I could hardly detain my excitement in the past two weeks; the spotlight is back on the papers – and namely some journalists – to start changing it’s act!
Firstly, Rebekah Brooks, chief executive of News International, shrunk to a not-so boastful corner when she backtracked on her 2003 comments exclaiming she had “specific knowledge” that journalists “had paid police for information in the past.” Like a teenage school girl declaring she personally knows the hottest new rapper Rebekah, who was back then editor of The Sun newspaper, sheepishly replied she was just “comment[ing] generally.”
At an attempt to apologise, you can almost picture the disapproving shaking head from Papa Murdoch when Rebekah explains; “If, in doing so, I gave the impression that I had knowledge of any specific cases, I can assure you that this was not my intention.” Oh dear Rebekah, I wonder if you’ll be grounded for that comment.

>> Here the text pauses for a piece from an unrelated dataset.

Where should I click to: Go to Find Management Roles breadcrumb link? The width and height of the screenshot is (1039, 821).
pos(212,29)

Which brings me to the next media extravaganza of the News of the World phone hacking incident. When this story was exposed last year the British public paid little attention to sympathise with the hurt and anger of celebrities having their private life invaded by tabloid mutts. (Charlie Brooker wrote a brilliant article in the Guardian this week about this particular breed of journalists – if you haven’t read it you really should – click here!)

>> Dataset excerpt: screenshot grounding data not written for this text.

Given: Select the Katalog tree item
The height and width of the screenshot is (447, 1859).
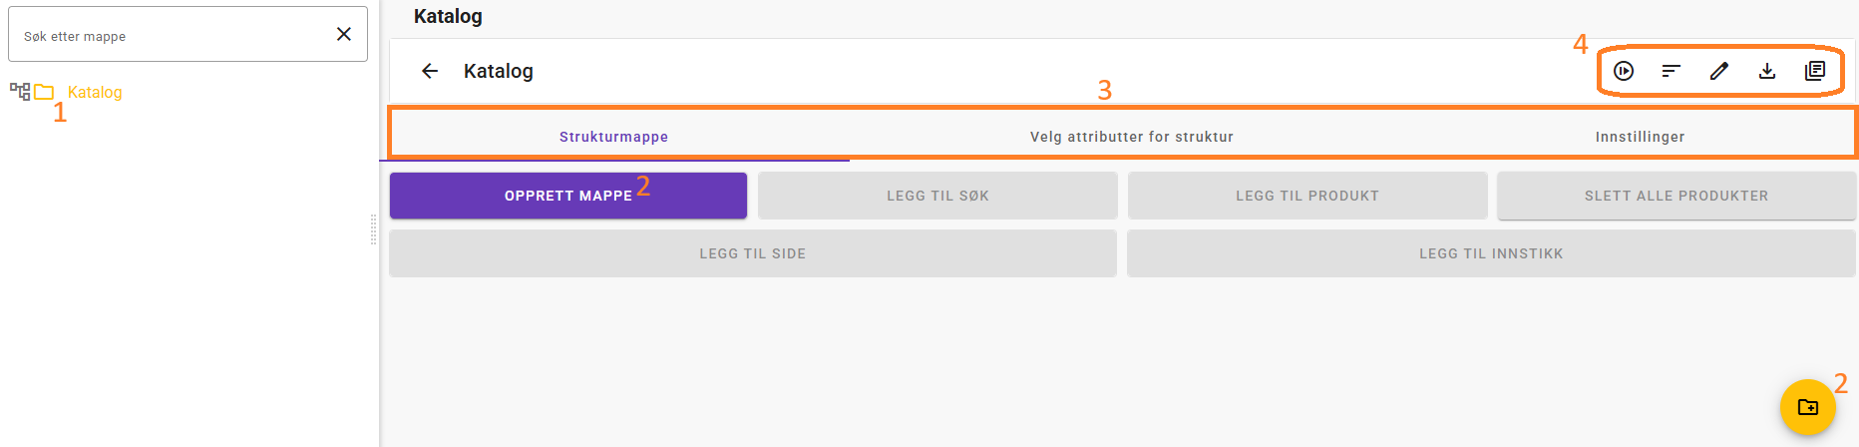Looking at the screenshot, I should tap(95, 92).
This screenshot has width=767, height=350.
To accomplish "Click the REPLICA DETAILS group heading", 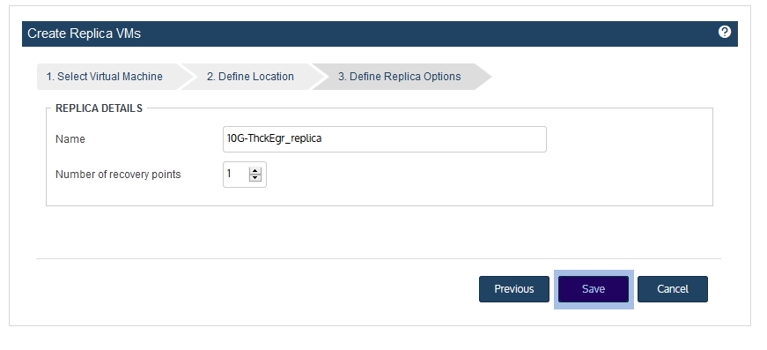I will coord(99,108).
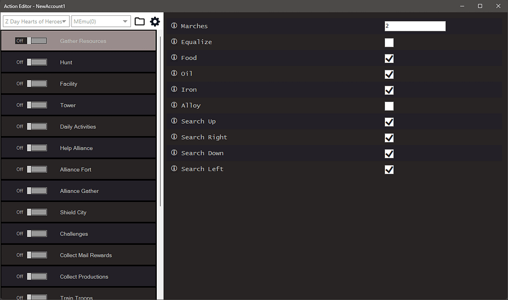The image size is (508, 300).
Task: Click the Marches number input field
Action: (415, 26)
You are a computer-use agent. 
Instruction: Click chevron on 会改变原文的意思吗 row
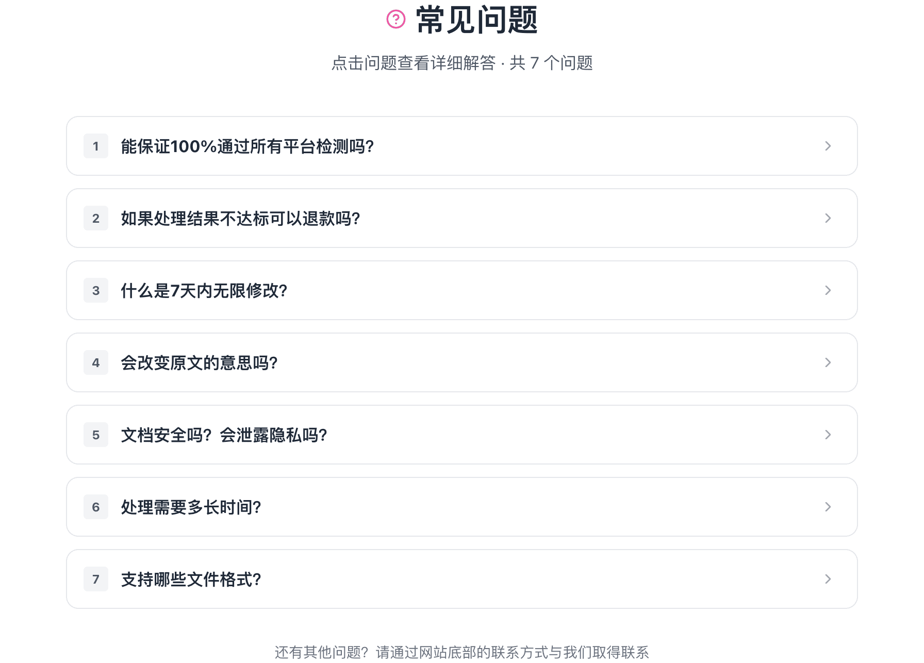tap(829, 362)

But what really made my lunch break last week was how Ian Edmondson (NoW’s former assistant editor) and Neville Thurlbeck (chief reporter) voluntarily, (yes voluntarily!), presented themselves to the police for arrest. Although later released on bail (until September) another two of Murdoch’s star pupils had to attend detention. Outstanding!
This all leads to Labour’s new kid on the block, Ed Miliband, to comment on the “very bad” behavior of NoW’s journalists as he called for an inquiry into the press this week. To what some might believe could be the start of “Ed-mania” (this time last year Cleggmania was rife!); Mr Miliband quite bravely put it out there; “I think it is in the interests of protecting the reputation of the British press that these matters should not simply be left to rest, and lessons have to be learned.”
Three cheers for Eddy!
No sarcasm intended. Ed strummed the strings of my own heart when he went on to criticise the current self-regulatory body of the press “My strong instincts are that we do not want governmental regulation of these issues, but I don’t think the Press Complaints Commission has covered itself in glory.”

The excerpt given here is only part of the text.